Extracted entries:

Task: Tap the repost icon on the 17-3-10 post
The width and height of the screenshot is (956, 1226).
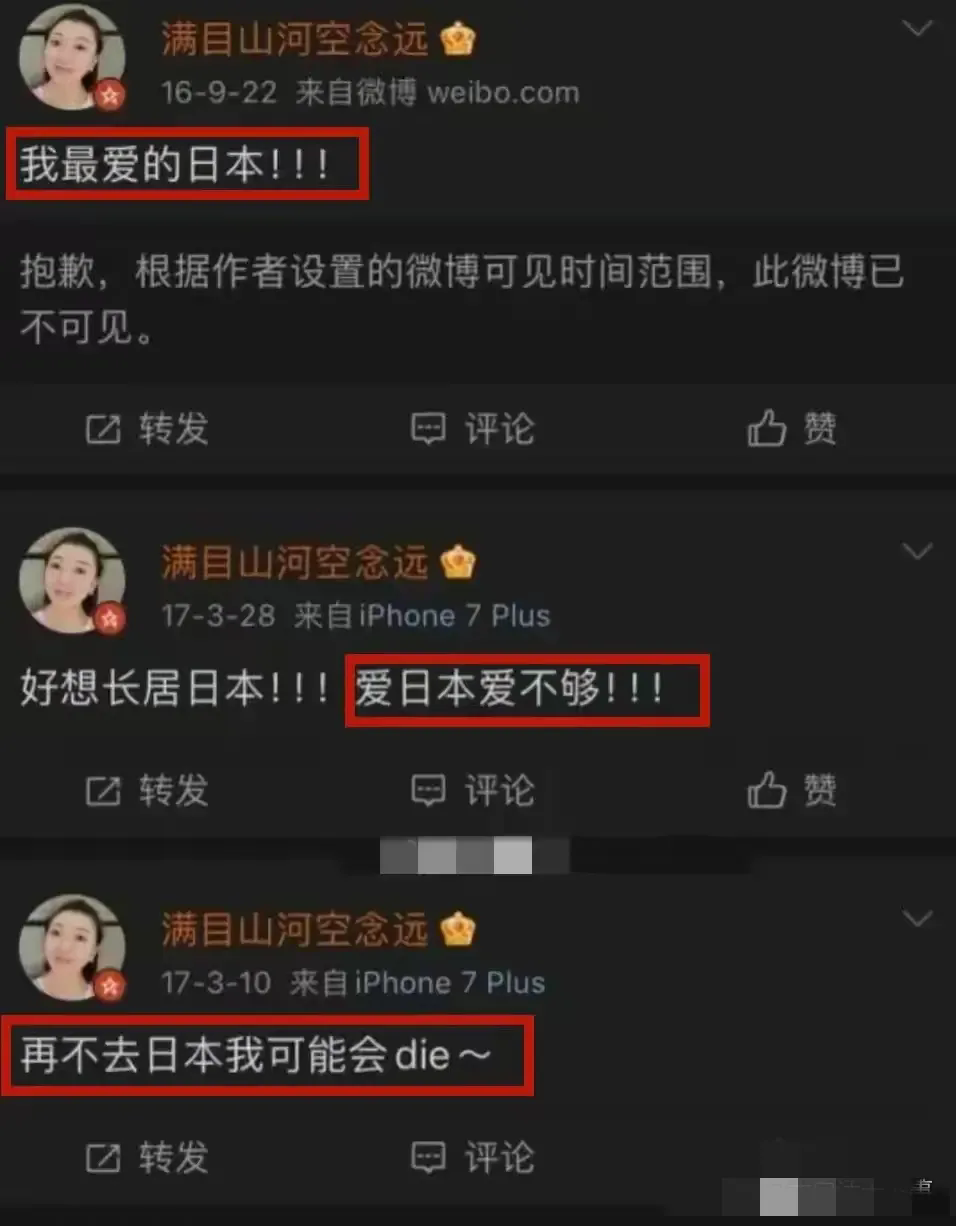Action: [x=103, y=1158]
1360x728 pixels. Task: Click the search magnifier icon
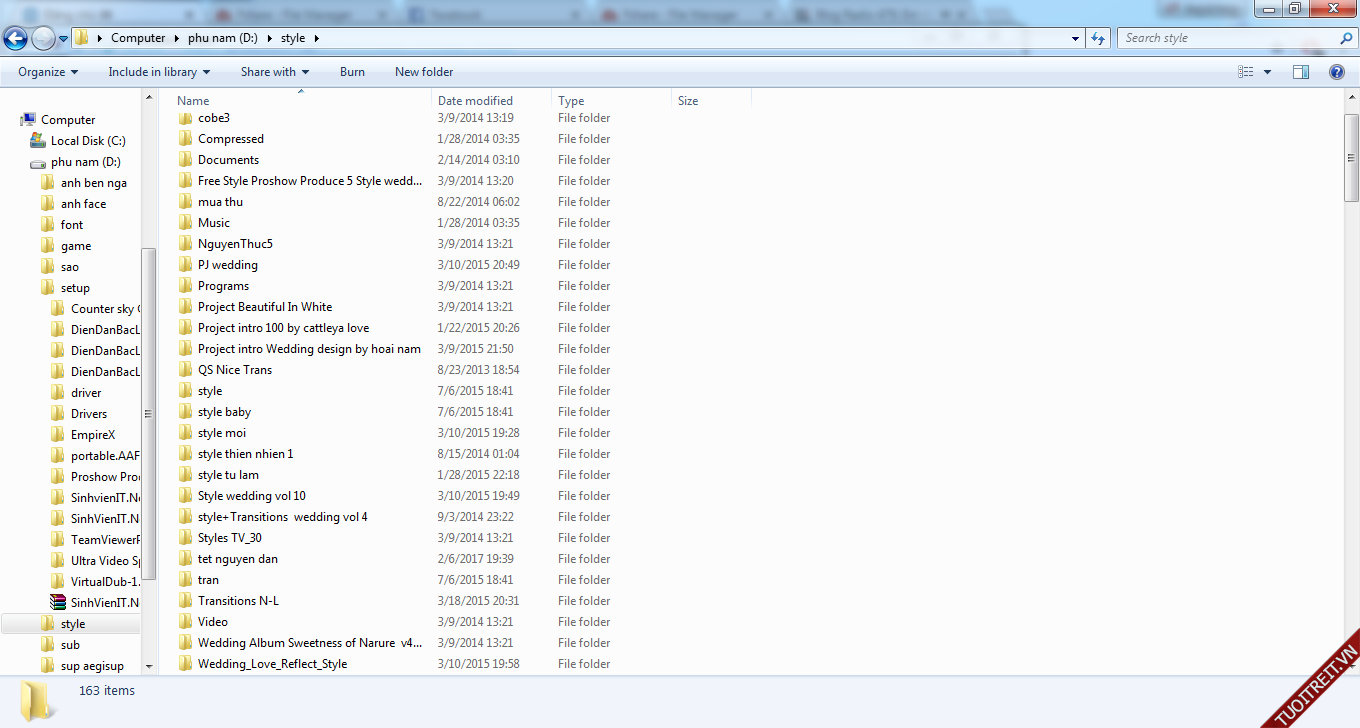(x=1346, y=38)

Work instruction: Where an entry contains an image, leave the image out; otherwise retype everything exactly.

Response:
Task: Tap the repost icon on the 17-3-10 post
The width and height of the screenshot is (956, 1226).
Action: [x=103, y=1158]
1360x728 pixels. Task: Click the search magnifier icon
(x=1346, y=38)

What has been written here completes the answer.